Your instructions —
Exactly the lines from the beginning of the material to the line with "Given: Switch to the Calendar tab" are to be repeated, both ends included.

*** Excerpted data ***

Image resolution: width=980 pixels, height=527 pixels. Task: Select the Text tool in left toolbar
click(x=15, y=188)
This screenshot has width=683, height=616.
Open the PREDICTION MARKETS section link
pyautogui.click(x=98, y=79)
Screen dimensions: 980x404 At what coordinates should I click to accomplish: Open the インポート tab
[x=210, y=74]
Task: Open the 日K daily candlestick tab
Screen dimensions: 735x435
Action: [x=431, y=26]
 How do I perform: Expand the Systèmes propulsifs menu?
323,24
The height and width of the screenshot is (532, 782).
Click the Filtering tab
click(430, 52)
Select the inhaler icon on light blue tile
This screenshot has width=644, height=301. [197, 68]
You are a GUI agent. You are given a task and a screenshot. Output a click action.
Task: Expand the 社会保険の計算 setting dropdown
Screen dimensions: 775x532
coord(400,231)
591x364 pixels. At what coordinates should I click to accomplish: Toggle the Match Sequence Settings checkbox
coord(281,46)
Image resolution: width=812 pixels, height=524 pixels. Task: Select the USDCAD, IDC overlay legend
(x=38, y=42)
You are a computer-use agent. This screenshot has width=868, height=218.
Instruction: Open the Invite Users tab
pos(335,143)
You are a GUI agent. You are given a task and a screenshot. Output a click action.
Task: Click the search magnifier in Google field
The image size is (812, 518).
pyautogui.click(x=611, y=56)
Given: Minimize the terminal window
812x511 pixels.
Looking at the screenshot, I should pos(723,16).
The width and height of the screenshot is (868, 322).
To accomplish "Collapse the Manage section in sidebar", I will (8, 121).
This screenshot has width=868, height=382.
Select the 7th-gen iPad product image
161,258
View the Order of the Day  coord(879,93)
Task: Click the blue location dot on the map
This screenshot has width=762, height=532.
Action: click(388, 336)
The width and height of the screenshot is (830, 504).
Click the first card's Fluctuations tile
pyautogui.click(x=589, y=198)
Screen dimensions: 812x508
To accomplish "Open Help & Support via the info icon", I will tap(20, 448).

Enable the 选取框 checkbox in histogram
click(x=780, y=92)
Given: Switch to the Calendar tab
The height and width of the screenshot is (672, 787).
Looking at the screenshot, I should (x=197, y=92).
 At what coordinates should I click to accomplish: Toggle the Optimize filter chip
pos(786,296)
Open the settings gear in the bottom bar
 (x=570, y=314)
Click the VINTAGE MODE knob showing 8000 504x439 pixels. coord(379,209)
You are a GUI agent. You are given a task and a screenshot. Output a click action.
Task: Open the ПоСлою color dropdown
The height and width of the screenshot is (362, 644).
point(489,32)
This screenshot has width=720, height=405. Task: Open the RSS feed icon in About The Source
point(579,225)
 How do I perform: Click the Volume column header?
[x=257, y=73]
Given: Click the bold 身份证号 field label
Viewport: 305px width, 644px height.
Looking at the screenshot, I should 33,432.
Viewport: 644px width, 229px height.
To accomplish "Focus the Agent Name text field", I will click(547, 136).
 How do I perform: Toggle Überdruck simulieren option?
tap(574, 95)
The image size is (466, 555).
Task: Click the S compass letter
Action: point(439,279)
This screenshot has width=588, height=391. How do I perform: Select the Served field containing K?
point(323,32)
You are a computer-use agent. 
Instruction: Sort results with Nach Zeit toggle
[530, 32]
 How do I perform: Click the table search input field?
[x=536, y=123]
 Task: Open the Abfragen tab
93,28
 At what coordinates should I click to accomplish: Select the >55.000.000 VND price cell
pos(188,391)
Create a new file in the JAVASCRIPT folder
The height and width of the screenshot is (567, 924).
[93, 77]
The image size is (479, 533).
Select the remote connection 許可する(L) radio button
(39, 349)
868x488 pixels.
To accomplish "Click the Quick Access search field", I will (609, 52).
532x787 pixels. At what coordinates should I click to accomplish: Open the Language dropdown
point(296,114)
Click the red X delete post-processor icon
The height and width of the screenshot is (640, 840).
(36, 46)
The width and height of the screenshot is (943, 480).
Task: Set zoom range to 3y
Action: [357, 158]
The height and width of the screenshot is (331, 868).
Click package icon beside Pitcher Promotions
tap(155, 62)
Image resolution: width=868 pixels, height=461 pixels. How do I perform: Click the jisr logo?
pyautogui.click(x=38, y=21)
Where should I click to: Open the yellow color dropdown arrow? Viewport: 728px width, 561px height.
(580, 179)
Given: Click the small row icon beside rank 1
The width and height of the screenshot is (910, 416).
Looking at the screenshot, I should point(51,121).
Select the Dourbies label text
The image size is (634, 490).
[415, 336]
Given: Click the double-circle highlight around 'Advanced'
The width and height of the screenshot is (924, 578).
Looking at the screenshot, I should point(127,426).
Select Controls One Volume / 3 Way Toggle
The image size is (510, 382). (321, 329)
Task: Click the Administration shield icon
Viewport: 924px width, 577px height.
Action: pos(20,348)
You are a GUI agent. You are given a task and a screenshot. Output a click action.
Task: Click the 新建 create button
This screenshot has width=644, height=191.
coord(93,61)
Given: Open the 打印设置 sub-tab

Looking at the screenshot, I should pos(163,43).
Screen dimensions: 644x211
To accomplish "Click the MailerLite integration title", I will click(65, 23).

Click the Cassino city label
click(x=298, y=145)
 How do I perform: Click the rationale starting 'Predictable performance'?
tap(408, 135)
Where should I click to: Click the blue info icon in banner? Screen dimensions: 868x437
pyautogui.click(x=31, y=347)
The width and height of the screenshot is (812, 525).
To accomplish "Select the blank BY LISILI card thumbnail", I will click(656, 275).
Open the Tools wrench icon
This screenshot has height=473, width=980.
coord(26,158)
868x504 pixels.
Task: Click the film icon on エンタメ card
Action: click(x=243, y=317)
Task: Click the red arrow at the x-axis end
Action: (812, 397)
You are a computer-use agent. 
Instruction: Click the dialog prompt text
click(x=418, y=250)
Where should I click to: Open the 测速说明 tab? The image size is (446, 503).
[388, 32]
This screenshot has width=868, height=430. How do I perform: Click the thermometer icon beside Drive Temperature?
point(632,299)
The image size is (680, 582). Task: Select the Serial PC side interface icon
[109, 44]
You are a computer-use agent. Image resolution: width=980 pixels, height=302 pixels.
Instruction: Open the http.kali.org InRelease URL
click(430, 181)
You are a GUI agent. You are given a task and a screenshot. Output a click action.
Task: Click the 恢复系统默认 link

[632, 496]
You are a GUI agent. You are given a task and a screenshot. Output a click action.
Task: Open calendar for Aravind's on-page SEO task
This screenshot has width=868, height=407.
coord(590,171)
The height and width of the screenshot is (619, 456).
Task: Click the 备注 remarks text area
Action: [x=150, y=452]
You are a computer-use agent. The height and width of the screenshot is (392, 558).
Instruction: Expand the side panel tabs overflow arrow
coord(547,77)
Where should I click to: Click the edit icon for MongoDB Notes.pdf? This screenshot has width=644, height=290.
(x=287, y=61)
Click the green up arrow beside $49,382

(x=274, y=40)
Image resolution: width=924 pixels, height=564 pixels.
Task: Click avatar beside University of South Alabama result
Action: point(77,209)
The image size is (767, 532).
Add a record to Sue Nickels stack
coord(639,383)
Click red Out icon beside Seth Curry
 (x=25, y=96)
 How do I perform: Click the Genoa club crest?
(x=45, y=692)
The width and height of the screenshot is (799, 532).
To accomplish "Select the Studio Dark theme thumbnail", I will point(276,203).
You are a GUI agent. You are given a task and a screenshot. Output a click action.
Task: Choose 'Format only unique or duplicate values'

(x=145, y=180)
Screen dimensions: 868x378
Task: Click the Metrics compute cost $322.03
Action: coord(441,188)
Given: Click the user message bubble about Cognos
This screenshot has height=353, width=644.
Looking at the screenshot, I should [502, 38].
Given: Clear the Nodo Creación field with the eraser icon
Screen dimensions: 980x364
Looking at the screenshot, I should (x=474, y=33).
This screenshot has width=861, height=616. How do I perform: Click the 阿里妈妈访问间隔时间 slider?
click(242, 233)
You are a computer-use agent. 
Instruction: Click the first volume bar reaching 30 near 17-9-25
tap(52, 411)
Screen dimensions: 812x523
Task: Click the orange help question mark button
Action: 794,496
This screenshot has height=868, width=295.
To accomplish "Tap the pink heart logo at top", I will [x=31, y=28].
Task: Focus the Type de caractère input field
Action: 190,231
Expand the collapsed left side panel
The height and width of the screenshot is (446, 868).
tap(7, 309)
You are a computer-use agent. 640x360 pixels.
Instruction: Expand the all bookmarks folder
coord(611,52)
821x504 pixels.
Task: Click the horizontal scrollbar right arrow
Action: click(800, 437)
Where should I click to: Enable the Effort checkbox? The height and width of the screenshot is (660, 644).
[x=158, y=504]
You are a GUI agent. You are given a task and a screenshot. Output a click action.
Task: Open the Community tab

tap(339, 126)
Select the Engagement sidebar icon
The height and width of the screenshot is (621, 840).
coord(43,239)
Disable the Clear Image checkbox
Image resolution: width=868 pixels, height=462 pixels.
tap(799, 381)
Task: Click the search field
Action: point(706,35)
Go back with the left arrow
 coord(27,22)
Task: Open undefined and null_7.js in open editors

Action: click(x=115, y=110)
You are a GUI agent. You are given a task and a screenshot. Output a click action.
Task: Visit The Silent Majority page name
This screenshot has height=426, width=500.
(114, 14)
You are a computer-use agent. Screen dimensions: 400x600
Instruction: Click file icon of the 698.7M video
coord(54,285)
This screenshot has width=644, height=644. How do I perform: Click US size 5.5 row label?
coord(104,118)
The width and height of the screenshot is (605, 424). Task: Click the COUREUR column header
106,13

*** End of Excerpted data ***

Expected output —
Image resolution: width=980 pixels, height=527 pixels. Task: Select the Text tool in left toolbar
click(x=15, y=188)
This screenshot has width=683, height=616.
Open the PREDICTION MARKETS section link
pyautogui.click(x=98, y=79)
Screen dimensions: 980x404 At what coordinates should I click to accomplish: Open the インポート tab
[x=210, y=74]
Task: Open the 日K daily candlestick tab
Screen dimensions: 735x435
Action: [x=431, y=26]
 How do I perform: Expand the Systèmes propulsifs menu?
323,24
The height and width of the screenshot is (532, 782).
Click the Filtering tab
click(430, 52)
Select the inhaler icon on light blue tile
This screenshot has width=644, height=301. [197, 68]
You are a GUI agent. You are given a task and a screenshot. Output a click action.
Task: Expand the 社会保険の計算 setting dropdown
Screen dimensions: 775x532
coord(400,231)
591x364 pixels. At what coordinates should I click to accomplish: Toggle the Match Sequence Settings checkbox
coord(281,46)
Image resolution: width=812 pixels, height=524 pixels. Task: Select the USDCAD, IDC overlay legend
(x=38, y=42)
You are a computer-use agent. This screenshot has width=868, height=218.
Instruction: Open the Invite Users tab
pos(335,143)
You are a GUI agent. You are given a task and a screenshot. Output a click action.
Task: Click the search magnifier in Google field
The image size is (812, 518).
pyautogui.click(x=611, y=56)
Given: Minimize the terminal window
812x511 pixels.
Looking at the screenshot, I should pos(723,16).
The width and height of the screenshot is (868, 322).
To accomplish "Collapse the Manage section in sidebar", I will (8, 121).
This screenshot has width=868, height=382.
Select the 7th-gen iPad product image
161,258
View the Order of the Day  coord(879,93)
Task: Click the blue location dot on the map
This screenshot has width=762, height=532.
Action: click(388, 336)
The width and height of the screenshot is (830, 504).
Click the first card's Fluctuations tile
pyautogui.click(x=589, y=198)
Screen dimensions: 812x508
To accomplish "Open Help & Support via the info icon", I will tap(20, 448).

Enable the 选取框 checkbox in histogram
click(x=780, y=92)
Given: Switch to the Calendar tab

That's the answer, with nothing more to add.